We define our new trimmed data set after feature reduction.

In [11]:
newdata = data[:, feature_select]

Let's find the 5-fold cross-validation score.

In [12]:
scores = cross_val_score(
    glm, newdata, target, cv=5, scoring='f1_macro')
In [13]:
scores.mean()
Out[13]:
0.9333333333333333

Unbelievable! It looks like the classifier is almost perfect, but in fact we only used random numbers for the class labels. This is definitely wrong.

Cross-validation: The right way

Instead of reducing the features first, we split our data set into 5 folds first.

In [14]:
X_train, X_test, y_train, y_test = train_test_split(data,
                                                    target,
                                                    test_size=0.2)
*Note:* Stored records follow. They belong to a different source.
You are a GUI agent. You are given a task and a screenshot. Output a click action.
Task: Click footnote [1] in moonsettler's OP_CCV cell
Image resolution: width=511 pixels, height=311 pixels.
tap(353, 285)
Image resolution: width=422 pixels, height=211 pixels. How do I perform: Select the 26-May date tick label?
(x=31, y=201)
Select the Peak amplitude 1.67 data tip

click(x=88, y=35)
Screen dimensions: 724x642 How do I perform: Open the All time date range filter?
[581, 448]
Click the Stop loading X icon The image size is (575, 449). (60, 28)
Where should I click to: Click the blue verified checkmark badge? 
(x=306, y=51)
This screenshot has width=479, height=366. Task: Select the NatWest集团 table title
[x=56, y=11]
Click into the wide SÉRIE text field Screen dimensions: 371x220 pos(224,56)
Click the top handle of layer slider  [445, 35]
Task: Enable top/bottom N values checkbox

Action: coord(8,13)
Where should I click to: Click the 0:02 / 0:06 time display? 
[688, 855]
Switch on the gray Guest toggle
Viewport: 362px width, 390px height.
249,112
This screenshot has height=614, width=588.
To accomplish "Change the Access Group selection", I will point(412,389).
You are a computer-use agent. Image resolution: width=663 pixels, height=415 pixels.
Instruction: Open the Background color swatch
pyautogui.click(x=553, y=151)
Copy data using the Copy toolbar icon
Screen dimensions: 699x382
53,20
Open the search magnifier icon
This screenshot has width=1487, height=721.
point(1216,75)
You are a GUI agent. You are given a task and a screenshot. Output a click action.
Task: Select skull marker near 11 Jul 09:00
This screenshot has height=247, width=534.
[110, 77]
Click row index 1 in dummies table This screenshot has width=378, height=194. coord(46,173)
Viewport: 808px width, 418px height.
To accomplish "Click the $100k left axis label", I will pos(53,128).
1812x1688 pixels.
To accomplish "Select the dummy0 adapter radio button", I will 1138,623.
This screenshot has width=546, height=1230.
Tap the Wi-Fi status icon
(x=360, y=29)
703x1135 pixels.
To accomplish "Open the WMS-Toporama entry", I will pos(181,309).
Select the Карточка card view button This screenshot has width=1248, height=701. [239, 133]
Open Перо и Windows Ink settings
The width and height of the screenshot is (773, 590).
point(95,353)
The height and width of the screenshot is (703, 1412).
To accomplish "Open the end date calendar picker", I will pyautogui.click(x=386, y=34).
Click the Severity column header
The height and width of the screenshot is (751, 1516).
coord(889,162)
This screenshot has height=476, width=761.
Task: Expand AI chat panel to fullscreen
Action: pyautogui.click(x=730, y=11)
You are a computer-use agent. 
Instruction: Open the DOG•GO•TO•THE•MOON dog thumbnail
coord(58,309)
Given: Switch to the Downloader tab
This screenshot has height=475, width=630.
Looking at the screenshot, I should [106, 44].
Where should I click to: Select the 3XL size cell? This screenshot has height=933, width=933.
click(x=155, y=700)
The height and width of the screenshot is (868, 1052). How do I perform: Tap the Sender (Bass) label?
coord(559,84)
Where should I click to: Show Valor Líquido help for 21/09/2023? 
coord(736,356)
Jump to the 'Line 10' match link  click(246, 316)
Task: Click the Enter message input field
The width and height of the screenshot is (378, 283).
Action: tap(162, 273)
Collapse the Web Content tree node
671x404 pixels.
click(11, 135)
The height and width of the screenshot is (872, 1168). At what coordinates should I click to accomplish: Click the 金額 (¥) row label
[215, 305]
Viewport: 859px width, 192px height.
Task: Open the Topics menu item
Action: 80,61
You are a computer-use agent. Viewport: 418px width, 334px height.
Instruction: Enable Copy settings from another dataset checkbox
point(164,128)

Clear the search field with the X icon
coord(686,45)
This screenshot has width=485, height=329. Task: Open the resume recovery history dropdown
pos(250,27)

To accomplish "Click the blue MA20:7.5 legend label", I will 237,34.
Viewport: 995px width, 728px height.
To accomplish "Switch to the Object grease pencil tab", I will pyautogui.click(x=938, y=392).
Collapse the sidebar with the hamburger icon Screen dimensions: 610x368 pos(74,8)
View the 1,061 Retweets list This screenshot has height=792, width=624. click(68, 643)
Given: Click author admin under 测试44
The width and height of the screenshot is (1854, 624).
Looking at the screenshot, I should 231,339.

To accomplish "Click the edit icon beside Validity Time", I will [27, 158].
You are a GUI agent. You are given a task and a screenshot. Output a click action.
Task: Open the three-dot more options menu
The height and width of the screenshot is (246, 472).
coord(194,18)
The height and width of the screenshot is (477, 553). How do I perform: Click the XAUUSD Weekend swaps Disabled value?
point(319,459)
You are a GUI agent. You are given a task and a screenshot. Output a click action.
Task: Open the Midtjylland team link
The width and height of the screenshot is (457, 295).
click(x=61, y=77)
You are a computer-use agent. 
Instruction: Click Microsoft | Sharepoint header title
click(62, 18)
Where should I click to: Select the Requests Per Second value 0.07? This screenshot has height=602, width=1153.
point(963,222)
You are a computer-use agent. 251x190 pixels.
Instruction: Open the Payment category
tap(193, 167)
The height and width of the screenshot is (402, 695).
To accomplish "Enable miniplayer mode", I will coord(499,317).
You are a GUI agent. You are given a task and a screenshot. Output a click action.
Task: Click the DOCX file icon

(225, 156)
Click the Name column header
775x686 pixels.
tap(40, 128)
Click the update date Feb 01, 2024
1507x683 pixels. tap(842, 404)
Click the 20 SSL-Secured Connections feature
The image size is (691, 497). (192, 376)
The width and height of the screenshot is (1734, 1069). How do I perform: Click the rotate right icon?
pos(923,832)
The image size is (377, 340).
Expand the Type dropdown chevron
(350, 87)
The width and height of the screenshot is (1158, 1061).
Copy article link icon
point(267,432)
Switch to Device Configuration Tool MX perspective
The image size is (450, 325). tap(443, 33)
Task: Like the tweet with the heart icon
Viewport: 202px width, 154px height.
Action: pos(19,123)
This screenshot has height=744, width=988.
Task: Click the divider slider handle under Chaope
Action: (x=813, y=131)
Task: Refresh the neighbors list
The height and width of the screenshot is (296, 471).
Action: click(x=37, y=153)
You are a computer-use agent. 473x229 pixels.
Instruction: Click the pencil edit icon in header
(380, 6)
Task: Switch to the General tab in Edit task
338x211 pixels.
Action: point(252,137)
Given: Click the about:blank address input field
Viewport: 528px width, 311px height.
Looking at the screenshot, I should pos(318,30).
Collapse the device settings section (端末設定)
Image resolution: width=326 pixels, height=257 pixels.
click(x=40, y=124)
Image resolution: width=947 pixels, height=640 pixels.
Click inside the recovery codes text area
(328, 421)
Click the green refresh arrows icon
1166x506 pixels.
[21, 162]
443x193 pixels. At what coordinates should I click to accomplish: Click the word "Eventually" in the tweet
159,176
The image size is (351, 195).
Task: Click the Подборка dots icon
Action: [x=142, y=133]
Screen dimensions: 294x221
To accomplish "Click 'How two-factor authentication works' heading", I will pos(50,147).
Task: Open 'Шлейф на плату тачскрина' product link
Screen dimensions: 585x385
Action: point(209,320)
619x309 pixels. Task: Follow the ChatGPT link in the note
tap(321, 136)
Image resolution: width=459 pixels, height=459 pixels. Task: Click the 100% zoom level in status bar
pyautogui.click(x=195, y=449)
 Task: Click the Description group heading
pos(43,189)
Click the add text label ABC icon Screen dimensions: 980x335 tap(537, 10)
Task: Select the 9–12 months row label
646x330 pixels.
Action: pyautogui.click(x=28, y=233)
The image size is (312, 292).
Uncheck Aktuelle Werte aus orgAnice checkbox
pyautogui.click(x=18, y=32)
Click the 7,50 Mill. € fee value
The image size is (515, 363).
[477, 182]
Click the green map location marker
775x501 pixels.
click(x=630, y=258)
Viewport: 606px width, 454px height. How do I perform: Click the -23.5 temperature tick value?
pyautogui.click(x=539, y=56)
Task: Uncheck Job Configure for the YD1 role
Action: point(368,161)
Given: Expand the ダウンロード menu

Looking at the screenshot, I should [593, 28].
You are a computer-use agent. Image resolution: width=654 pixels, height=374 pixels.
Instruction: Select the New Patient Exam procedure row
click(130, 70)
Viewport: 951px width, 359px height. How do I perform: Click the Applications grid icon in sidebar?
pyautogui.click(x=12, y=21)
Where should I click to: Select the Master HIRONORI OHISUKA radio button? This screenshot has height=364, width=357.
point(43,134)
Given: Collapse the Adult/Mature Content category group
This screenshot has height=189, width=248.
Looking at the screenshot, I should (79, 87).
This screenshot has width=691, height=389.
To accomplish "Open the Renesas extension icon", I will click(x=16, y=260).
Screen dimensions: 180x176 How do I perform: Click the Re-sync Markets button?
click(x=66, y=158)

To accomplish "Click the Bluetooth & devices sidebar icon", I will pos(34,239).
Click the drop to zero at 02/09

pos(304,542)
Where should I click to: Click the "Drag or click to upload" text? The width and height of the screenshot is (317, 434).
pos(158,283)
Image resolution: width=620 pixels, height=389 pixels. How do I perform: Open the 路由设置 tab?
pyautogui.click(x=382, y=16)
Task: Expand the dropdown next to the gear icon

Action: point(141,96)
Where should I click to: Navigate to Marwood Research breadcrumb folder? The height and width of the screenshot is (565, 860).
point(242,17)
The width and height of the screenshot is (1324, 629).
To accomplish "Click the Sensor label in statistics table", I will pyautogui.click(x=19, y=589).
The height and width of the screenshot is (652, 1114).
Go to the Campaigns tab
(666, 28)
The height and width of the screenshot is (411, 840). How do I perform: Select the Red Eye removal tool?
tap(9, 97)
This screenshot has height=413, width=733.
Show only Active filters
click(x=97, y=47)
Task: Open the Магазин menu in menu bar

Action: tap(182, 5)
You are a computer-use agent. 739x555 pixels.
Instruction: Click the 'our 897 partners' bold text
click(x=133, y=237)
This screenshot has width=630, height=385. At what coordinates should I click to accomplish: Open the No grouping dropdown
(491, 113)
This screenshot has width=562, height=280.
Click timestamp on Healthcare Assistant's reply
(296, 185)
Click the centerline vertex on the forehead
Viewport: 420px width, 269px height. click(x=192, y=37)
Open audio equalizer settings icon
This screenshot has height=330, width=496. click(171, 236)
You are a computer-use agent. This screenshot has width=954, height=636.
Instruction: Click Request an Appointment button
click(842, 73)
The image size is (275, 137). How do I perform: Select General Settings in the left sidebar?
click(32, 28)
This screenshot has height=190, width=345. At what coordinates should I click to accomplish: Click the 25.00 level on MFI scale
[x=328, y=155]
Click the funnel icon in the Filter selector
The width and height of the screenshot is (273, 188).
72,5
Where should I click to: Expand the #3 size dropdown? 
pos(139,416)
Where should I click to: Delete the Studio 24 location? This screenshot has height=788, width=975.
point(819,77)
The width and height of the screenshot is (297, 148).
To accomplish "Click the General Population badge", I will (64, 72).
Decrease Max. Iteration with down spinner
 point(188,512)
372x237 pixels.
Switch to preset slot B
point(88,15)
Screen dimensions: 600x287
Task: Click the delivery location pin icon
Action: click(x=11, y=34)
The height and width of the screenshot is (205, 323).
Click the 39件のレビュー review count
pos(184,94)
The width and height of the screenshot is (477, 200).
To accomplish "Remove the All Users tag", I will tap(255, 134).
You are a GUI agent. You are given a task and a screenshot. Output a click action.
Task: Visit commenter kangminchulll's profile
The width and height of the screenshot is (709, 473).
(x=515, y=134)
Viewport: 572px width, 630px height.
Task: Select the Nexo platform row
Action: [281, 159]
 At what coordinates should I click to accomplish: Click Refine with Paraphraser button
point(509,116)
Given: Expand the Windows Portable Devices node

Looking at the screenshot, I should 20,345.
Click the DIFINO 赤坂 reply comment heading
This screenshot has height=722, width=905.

Now on the other 4 folds (while leaving one fold out), we fit our model and determine which features are the most important.

In [15]:
glm2 = LogisticRegression()
In [16]:
glm2.fit(X_train, y_train)
Out[16]:
LogisticRegression(C=1.0, class_weight=None, dual=False, fit_intercept=True,
          intercept_scaling=1, max_iter=100, multi_class='ovr', n_jobs=1,
          penalty='l2', random_state=None, solver='liblinear', tol=0.0001,
          verbose=0, warm_start=False)
In [17]:
feature_select2 = glm2.coef_[0]>0.022
sum(feature_select2)
Out[17]:
7
In [18]:
X_train2 = X_train[:, feature_select2]
In [19]:
X_test2 = X_test[:, feature_select2]
In [20]:
glm2.fit(X_train2, y_train)
Out[20]:
LogisticRegression(C=1.0, class_weight=None, dual=False, fit_intercept=True,
          intercept_scaling=1, max_iter=100, multi_class='ovr', n_jobs=1,
          penalty='l2', random_state=None, solver='liblinear', tol=0.0001,
          verbose=0, warm_start=False)
In [21]:
glm2.score(X_test2, y_test)
Out[21]:
0.25

Wow! Here our score is 0.25, which is a lot worse than expected.

So why is this the case? If we trim the features first before splitting the data into folds, we are essentially using the information of the test set! This is the leak of information that I mentioned in the beginning. Instead, we should split the data first, and then do whatever we want on the training data afterwards.